# [SOURCE DATA]
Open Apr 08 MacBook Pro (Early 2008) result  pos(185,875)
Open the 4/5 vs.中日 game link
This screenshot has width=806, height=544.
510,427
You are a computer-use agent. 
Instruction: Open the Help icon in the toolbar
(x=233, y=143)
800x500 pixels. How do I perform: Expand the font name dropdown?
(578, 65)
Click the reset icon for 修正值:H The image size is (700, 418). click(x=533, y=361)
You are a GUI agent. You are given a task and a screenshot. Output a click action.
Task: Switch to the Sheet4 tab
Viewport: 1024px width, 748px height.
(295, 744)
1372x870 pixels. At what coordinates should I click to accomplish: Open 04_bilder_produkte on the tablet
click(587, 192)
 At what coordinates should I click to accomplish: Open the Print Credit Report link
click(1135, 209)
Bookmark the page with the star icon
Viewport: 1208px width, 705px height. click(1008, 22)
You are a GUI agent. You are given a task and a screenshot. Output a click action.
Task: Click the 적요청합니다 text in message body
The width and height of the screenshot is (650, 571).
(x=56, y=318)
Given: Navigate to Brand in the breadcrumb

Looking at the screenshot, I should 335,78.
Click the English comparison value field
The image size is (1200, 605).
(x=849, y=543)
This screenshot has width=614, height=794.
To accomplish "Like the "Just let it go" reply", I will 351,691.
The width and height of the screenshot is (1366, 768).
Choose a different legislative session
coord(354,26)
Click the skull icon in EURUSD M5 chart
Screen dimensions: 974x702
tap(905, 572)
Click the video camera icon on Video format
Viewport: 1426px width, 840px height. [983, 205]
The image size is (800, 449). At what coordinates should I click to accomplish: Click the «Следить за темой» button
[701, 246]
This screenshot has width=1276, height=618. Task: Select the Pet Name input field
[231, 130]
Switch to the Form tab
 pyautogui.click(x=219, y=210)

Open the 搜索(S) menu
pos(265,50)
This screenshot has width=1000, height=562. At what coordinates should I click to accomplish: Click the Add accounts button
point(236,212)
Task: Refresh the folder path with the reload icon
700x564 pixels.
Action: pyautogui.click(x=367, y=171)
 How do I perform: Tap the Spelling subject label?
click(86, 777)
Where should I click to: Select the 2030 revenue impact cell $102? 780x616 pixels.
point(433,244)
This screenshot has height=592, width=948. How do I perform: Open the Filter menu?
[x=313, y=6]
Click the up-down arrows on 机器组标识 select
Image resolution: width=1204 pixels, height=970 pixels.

# [TRY IT]
A full, exact copy of the entries is required. Return it.

# [TASK SOLUTION]
Open Apr 08 MacBook Pro (Early 2008) result  pos(185,875)
Open the 4/5 vs.中日 game link
This screenshot has width=806, height=544.
510,427
You are a computer-use agent. 
Instruction: Open the Help icon in the toolbar
(x=233, y=143)
800x500 pixels. How do I perform: Expand the font name dropdown?
(578, 65)
Click the reset icon for 修正值:H The image size is (700, 418). click(x=533, y=361)
You are a GUI agent. You are given a task and a screenshot. Output a click action.
Task: Switch to the Sheet4 tab
Viewport: 1024px width, 748px height.
(295, 744)
1372x870 pixels. At what coordinates should I click to accomplish: Open 04_bilder_produkte on the tablet
click(587, 192)
 At what coordinates should I click to accomplish: Open the Print Credit Report link
click(1135, 209)
Bookmark the page with the star icon
Viewport: 1208px width, 705px height. click(1008, 22)
You are a GUI agent. You are given a task and a screenshot. Output a click action.
Task: Click the 적요청합니다 text in message body
The width and height of the screenshot is (650, 571).
(x=56, y=318)
Given: Navigate to Brand in the breadcrumb

Looking at the screenshot, I should 335,78.
Click the English comparison value field
The image size is (1200, 605).
(x=849, y=543)
This screenshot has width=614, height=794.
To accomplish "Like the "Just let it go" reply", I will 351,691.
The width and height of the screenshot is (1366, 768).
Choose a different legislative session
coord(354,26)
Click the skull icon in EURUSD M5 chart
Screen dimensions: 974x702
tap(905, 572)
Click the video camera icon on Video format
Viewport: 1426px width, 840px height. [983, 205]
The image size is (800, 449). At what coordinates should I click to accomplish: Click the «Следить за темой» button
[701, 246]
This screenshot has width=1276, height=618. Task: Select the Pet Name input field
[231, 130]
Switch to the Form tab
 pyautogui.click(x=219, y=210)

Open the 搜索(S) menu
pos(265,50)
This screenshot has width=1000, height=562. At what coordinates should I click to accomplish: Click the Add accounts button
point(236,212)
Task: Refresh the folder path with the reload icon
700x564 pixels.
Action: pyautogui.click(x=367, y=171)
 How do I perform: Tap the Spelling subject label?
click(86, 777)
Where should I click to: Select the 2030 revenue impact cell $102? 780x616 pixels.
point(433,244)
This screenshot has height=592, width=948. How do I perform: Open the Filter menu?
[x=313, y=6]
Click the up-down arrows on 机器组标识 select
Image resolution: width=1204 pixels, height=970 pixels.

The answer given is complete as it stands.